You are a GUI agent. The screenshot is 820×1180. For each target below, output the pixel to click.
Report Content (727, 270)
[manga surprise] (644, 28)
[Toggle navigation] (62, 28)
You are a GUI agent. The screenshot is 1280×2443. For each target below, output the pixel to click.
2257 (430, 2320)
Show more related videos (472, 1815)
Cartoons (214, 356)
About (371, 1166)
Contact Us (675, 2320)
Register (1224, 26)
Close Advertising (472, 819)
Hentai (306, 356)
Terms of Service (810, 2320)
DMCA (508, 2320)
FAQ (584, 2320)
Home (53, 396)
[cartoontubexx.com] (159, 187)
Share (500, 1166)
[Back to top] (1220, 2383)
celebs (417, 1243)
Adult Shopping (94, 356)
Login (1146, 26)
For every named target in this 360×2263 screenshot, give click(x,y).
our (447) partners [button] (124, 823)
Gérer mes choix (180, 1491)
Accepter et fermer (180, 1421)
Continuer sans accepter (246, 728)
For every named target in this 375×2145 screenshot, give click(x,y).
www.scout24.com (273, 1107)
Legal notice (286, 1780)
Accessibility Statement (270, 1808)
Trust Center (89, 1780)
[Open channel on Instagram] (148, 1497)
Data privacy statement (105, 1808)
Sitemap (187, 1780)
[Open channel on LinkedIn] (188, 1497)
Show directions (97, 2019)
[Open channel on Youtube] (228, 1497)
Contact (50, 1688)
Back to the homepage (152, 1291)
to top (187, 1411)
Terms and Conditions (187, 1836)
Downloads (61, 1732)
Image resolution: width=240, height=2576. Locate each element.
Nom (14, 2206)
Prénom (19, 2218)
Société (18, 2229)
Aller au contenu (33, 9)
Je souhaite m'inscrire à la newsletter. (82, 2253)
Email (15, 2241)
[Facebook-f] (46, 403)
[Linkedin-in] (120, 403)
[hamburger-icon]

__TASK BRIEF__: Copy the records out again word for word.

__FINISHED EXERCISE__:
You are a GUI agent. The screenshot is 820×1180. For each target below, output the pixel to click.
Report Content (727, 270)
[manga surprise] (644, 28)
[Toggle navigation] (62, 28)
You are a GUI agent. The screenshot is 1280×2443. For each target below, output the pixel to click.
2257 (430, 2320)
Show more related videos (472, 1815)
Cartoons (214, 356)
About (371, 1166)
Contact Us (675, 2320)
Register (1224, 26)
Close Advertising (472, 819)
Hentai (306, 356)
Terms of Service (810, 2320)
DMCA (508, 2320)
FAQ (584, 2320)
Home (53, 396)
[cartoontubexx.com] (159, 187)
Share (500, 1166)
[Back to top] (1220, 2383)
celebs (417, 1243)
Adult Shopping (94, 356)
Login (1146, 26)
For every named target in this 360×2263 screenshot, give click(x,y).
our (447) partners [button] (124, 823)
Gérer mes choix (180, 1491)
Accepter et fermer (180, 1421)
Continuer sans accepter (246, 728)
For every named target in this 375×2145 screenshot, give click(x,y).
www.scout24.com (273, 1107)
Legal notice (286, 1780)
Accessibility Statement (270, 1808)
Trust Center (89, 1780)
[Open channel on Instagram] (148, 1497)
Data privacy statement (105, 1808)
Sitemap (187, 1780)
[Open channel on LinkedIn] (188, 1497)
Show directions (97, 2019)
[Open channel on Youtube] (228, 1497)
Contact (50, 1688)
Back to the homepage (152, 1291)
to top (187, 1411)
Terms and Conditions (187, 1836)
Downloads (61, 1732)
Image resolution: width=240, height=2576. Locate each element.
Nom (14, 2206)
Prénom (19, 2218)
Société (18, 2229)
Aller au contenu (33, 9)
Je souhaite m'inscrire à la newsletter. (82, 2253)
Email (15, 2241)
[Facebook-f] (46, 403)
[Linkedin-in] (120, 403)
[hamburger-icon]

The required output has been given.